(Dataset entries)
+ + + + + + +

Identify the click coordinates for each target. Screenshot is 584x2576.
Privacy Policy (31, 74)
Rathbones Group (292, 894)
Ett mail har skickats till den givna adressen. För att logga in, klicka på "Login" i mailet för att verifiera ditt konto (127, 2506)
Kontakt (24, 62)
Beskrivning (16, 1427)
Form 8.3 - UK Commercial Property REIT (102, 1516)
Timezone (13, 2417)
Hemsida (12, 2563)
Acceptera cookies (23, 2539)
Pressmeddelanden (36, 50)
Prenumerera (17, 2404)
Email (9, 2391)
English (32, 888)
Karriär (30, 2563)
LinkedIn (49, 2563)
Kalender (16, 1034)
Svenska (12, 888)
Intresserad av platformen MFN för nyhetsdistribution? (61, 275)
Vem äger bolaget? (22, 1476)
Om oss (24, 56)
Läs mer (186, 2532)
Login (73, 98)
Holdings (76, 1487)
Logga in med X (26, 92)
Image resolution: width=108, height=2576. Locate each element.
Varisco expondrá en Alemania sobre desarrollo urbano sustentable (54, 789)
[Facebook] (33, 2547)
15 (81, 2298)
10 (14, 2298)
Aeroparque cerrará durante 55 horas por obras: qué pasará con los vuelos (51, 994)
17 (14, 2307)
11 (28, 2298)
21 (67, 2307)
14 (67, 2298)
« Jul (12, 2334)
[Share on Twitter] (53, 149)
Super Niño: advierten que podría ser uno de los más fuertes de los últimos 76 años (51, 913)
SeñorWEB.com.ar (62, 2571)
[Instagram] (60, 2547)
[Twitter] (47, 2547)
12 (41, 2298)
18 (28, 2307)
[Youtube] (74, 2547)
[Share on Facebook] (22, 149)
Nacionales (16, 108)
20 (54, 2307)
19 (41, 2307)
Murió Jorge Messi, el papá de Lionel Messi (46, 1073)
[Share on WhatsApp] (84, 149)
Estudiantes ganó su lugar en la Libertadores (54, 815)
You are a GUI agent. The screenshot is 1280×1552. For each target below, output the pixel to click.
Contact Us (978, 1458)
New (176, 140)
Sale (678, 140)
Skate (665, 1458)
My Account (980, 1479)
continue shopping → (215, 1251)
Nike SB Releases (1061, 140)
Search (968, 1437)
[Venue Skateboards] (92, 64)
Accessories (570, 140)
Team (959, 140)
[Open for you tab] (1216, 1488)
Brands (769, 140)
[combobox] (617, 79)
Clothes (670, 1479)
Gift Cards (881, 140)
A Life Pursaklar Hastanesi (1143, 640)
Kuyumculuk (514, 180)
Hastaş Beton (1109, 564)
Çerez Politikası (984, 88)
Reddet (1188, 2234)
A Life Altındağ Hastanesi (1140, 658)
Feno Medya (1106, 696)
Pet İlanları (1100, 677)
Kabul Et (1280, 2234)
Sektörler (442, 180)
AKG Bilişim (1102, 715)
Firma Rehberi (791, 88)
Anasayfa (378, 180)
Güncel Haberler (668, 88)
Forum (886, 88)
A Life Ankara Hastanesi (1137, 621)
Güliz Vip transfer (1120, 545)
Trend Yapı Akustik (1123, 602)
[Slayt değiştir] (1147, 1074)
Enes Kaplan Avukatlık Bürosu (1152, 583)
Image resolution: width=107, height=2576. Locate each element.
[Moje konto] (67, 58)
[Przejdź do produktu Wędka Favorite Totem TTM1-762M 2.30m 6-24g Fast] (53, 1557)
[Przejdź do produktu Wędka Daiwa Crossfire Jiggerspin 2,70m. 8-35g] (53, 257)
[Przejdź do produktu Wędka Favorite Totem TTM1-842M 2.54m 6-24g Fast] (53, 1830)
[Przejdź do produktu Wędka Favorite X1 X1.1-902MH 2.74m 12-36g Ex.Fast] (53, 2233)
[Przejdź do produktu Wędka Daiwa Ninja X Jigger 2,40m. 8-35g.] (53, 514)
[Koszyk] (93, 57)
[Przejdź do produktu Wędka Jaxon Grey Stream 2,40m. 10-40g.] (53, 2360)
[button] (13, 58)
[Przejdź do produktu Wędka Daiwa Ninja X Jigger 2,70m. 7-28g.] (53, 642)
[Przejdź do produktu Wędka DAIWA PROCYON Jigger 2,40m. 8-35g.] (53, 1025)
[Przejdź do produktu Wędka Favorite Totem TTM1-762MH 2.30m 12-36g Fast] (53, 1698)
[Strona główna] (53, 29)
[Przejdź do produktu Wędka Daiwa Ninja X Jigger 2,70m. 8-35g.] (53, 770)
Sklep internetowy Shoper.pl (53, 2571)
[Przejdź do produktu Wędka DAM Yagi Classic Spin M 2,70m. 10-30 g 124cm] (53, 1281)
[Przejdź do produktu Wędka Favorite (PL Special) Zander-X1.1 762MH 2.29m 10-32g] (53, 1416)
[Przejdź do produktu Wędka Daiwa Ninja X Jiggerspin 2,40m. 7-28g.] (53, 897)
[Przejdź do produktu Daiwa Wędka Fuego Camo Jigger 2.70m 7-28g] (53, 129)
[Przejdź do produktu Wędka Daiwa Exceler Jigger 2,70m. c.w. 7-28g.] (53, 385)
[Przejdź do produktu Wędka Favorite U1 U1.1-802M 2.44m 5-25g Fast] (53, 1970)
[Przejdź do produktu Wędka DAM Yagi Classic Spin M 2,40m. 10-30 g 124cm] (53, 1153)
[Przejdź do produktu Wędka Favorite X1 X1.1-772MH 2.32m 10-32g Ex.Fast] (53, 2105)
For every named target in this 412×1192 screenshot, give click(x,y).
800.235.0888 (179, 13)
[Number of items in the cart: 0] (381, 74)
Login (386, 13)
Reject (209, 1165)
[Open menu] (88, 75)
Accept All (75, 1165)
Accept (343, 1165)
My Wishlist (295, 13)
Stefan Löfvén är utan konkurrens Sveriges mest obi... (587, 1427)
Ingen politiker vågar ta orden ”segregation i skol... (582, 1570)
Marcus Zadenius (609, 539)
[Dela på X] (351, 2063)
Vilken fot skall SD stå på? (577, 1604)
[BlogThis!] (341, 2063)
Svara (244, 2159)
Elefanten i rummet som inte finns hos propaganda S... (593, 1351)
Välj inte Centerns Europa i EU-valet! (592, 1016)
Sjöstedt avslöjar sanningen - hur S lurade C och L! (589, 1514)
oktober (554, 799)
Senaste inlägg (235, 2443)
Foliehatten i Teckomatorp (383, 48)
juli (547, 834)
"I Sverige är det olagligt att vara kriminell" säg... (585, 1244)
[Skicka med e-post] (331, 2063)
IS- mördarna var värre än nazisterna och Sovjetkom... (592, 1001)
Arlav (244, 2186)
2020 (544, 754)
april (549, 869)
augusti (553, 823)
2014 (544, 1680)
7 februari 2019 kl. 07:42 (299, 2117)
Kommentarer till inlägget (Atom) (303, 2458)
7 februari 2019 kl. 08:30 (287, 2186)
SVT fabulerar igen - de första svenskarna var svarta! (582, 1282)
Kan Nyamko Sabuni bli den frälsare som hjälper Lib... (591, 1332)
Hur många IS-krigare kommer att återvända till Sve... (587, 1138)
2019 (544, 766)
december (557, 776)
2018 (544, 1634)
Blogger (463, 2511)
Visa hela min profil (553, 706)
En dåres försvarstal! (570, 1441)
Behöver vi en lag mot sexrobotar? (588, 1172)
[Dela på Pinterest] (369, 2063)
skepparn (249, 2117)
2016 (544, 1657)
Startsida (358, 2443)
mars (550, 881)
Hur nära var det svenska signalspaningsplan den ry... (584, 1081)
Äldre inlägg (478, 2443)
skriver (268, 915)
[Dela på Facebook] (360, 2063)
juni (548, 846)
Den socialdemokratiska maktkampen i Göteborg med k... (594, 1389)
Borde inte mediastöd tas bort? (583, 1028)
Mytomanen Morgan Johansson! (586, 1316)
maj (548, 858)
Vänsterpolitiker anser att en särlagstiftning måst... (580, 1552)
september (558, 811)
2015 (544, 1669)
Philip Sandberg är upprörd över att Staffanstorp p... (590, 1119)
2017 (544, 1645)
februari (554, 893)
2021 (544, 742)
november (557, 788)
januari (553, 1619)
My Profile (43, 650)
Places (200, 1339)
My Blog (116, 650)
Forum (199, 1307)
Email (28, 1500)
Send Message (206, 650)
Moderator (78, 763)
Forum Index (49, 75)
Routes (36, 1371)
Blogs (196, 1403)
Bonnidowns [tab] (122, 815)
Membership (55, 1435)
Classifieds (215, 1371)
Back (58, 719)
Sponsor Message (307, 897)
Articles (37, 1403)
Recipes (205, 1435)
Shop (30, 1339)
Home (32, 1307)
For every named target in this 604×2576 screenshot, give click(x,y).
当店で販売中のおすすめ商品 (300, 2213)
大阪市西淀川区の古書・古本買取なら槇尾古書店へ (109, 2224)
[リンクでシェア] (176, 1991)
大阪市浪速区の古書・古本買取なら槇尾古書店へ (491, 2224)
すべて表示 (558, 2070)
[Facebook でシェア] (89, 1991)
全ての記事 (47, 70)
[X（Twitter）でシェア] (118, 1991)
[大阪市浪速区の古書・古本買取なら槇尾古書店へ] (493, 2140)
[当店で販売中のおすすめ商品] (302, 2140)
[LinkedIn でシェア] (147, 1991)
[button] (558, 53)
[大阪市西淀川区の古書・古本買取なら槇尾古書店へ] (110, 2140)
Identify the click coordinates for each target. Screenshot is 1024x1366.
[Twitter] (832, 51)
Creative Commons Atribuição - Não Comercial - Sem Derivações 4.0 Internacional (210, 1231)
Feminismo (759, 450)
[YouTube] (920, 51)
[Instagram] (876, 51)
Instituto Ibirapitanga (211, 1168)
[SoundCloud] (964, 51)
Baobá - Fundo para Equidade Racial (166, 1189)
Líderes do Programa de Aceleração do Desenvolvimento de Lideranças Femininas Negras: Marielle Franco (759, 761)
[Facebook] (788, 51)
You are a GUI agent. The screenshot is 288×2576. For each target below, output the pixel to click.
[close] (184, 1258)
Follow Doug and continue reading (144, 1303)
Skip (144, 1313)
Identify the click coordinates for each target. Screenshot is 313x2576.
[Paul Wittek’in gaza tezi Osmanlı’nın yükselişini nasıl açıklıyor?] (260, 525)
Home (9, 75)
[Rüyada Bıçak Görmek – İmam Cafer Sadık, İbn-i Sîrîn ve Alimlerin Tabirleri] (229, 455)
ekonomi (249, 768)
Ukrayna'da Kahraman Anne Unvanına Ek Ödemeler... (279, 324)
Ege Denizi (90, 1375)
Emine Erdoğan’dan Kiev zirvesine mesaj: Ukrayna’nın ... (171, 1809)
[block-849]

+ + + + + + +

▸ **What this task involves**: Extract exactly and only the lines above from the line containing "Ett mail har" through the line containing "Logga in med X (26, 92)", both end lines included.

▸ **Exercise answer**:
Ett mail har skickats till den givna adressen. För att logga in, klicka på "Login" i mailet för att verifiera ditt konto (127, 2506)
Kontakt (24, 62)
Beskrivning (16, 1427)
Form 8.3 - UK Commercial Property REIT (102, 1516)
Timezone (13, 2417)
Hemsida (12, 2563)
Acceptera cookies (23, 2539)
Pressmeddelanden (36, 50)
Prenumerera (17, 2404)
Email (9, 2391)
English (32, 888)
Karriär (30, 2563)
LinkedIn (49, 2563)
Kalender (16, 1034)
Svenska (12, 888)
Intresserad av platformen MFN för nyhetsdistribution? (61, 275)
Vem äger bolaget? (22, 1476)
Om oss (24, 56)
Läs mer (186, 2532)
Login (73, 98)
Holdings (76, 1487)
Logga in med X (26, 92)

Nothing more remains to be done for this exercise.